La política, como tantas otras cosas en la vida, tiene fuertes cargas simbólicas. Hablamos de política y hacemos política usando ciertas palabras. Como bien sabemos, la elección de ciertas palabras para representar ciertas cosas o hechos no es en absoluto una nimiedad. Seguramente, la literatura es básicamente eso. Pero también en política la representación simbólica con que definimos problemas, planes y estrategias resulta esencial. Las palabras en política sirven para narrar historias, proveer de explicaciones sobre cómo funciona el mundo.

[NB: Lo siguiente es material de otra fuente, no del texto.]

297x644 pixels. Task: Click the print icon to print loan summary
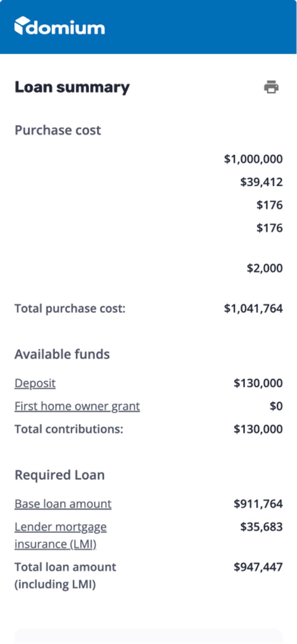(x=271, y=88)
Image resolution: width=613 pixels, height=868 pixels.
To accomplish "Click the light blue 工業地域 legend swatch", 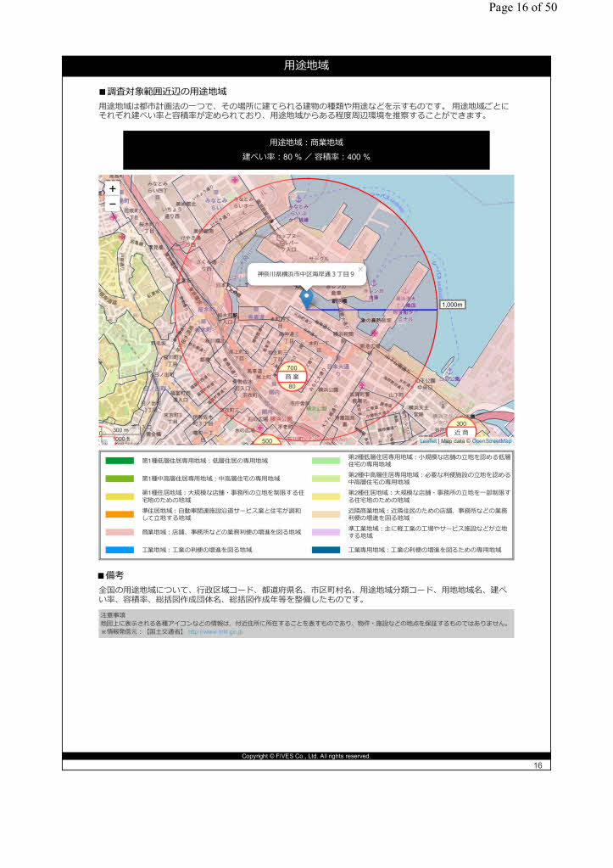I will point(120,550).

Al mismo tiempo, las palabras sirven en política para lanzar metáforas o sinécdoques, que de alguna manera representan el todo por una parte. Y a pesar de que todo ello está lleno de ambigüedades, precisamente la política trata de controlar esa ambigüedad para ir estableciendo coaliciones, acuerdos, consensos y legitimidades. El nuevo Gobierno, y su nueva delimitación política y de políticas, tiene el reto de acabar sonando de manera más o menos armónica. Algunos rótulos ayudan, otros lo hacen más difícil. Al final, lo cierto es que a la gente poco le importan los nombres si tienen la sensación de que las cosas mejoran significativamente, pero no por ello hemos de minusvalorar la carga simbólica y conceptual que se esconde tras cada etiqueta.